=== SUPPLIED RECORDS ===
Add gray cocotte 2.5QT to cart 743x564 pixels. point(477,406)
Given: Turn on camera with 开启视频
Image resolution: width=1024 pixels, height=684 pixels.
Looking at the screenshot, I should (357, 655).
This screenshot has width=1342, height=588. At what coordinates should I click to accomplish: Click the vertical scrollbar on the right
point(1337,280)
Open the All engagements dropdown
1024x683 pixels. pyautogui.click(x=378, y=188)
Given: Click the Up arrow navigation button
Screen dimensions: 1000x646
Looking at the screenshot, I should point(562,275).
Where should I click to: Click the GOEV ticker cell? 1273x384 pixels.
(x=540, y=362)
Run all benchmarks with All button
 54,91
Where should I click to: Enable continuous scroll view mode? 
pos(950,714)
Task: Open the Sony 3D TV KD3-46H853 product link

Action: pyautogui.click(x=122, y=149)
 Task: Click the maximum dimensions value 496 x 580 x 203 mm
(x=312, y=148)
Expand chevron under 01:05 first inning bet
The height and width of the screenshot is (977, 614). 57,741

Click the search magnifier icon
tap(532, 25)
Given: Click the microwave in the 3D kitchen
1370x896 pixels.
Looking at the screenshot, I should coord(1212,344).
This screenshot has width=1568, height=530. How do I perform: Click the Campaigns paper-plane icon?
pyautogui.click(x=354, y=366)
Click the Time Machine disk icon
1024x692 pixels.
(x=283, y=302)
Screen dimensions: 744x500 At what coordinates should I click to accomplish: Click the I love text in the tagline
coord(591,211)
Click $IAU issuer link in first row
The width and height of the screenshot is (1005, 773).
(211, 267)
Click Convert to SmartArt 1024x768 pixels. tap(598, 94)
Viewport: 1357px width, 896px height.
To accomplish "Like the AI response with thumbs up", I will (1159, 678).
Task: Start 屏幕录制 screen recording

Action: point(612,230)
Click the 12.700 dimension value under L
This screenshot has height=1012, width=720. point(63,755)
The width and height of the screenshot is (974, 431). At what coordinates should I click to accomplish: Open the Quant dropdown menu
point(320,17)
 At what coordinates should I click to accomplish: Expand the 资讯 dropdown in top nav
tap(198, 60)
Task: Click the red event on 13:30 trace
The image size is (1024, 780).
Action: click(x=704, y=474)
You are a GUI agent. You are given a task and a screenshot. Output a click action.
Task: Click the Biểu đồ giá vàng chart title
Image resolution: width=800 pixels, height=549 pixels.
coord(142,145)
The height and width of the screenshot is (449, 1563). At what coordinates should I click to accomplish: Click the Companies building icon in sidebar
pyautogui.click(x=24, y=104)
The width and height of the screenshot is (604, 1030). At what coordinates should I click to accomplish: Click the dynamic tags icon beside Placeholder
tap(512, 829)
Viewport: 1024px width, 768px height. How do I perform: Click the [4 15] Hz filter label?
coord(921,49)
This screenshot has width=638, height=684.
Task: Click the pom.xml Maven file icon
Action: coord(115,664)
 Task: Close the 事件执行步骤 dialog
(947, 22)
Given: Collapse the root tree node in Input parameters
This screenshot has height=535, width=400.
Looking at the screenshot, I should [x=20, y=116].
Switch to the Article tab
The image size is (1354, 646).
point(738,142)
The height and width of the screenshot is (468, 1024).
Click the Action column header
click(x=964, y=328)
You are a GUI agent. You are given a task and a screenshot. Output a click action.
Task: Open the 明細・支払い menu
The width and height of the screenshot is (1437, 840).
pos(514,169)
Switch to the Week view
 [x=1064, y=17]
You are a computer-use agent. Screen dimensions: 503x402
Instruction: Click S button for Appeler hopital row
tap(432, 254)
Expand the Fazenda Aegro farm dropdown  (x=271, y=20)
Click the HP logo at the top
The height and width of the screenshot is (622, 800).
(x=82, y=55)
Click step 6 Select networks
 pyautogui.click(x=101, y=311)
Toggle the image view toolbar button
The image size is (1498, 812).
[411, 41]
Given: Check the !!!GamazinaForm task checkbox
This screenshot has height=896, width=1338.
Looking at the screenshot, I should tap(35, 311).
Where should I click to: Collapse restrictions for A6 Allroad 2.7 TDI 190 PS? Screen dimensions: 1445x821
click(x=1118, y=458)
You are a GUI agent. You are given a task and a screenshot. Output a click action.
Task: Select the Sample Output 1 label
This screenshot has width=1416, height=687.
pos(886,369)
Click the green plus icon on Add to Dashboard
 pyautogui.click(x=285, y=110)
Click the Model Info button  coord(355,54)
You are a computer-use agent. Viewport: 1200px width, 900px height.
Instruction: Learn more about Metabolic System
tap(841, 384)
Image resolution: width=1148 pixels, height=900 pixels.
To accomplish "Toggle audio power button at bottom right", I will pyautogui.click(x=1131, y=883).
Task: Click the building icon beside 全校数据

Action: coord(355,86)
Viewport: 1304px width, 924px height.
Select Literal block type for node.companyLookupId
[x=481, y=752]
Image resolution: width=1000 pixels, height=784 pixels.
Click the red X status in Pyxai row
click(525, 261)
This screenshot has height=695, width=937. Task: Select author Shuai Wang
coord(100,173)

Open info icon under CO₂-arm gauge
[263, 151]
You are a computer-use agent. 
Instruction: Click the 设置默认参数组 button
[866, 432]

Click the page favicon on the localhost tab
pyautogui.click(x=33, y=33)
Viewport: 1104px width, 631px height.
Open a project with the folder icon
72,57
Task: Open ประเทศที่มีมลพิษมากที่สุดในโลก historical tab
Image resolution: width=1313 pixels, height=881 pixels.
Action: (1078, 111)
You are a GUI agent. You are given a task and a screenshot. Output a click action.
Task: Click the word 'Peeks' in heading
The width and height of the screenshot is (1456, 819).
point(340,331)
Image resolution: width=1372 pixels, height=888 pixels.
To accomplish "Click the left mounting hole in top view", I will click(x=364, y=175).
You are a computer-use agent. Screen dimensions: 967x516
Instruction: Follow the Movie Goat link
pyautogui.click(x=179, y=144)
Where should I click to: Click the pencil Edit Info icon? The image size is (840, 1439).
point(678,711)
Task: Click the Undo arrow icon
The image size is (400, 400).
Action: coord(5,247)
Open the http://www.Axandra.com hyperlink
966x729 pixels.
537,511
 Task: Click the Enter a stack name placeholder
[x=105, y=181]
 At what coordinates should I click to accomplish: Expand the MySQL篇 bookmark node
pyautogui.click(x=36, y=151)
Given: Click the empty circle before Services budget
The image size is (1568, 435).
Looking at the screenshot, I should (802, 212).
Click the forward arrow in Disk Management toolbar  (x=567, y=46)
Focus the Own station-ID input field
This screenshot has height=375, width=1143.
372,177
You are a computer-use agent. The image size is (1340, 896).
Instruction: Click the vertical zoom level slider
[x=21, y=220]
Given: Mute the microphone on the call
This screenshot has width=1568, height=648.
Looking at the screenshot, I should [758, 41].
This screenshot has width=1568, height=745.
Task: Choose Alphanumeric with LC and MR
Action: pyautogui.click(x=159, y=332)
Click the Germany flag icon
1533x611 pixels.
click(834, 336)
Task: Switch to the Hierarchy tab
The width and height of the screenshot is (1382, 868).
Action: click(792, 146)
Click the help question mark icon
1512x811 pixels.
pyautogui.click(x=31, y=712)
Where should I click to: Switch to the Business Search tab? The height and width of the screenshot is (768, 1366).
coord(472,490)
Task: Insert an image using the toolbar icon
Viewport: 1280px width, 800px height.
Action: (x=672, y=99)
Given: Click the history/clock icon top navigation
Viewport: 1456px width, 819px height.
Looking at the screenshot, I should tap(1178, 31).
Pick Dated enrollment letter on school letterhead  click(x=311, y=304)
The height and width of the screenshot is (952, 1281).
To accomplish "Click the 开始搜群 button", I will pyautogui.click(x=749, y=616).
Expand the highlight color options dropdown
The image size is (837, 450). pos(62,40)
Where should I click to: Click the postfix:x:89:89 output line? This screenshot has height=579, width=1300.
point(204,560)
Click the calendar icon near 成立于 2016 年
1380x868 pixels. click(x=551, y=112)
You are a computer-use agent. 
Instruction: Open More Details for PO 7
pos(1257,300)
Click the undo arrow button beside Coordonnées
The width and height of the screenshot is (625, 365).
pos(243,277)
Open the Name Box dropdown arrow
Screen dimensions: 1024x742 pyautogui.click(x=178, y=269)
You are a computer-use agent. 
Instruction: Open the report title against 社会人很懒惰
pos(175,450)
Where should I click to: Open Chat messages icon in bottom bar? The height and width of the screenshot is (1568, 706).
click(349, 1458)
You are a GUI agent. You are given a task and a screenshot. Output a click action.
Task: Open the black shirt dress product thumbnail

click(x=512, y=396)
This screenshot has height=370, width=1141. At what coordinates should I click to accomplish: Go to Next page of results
===
DESCRIPTION OF THE TASK -
All lines above between those holding "Open the All engagements dropdown" and "Given: Click the microwave in the 3D kitchen", inclusive, must be set down unchanged, and no other line may be included.

ANSWER SECTION -
Open the All engagements dropdown
1024x683 pixels. pyautogui.click(x=378, y=188)
Given: Click the Up arrow navigation button
Screen dimensions: 1000x646
Looking at the screenshot, I should point(562,275).
Where should I click to: Click the GOEV ticker cell? 1273x384 pixels.
(x=540, y=362)
Run all benchmarks with All button
 54,91
Where should I click to: Enable continuous scroll view mode? 
pos(950,714)
Task: Open the Sony 3D TV KD3-46H853 product link

Action: pyautogui.click(x=122, y=149)
 Task: Click the maximum dimensions value 496 x 580 x 203 mm
(x=312, y=148)
Expand chevron under 01:05 first inning bet
The height and width of the screenshot is (977, 614). 57,741

Click the search magnifier icon
tap(532, 25)
Given: Click the microwave in the 3D kitchen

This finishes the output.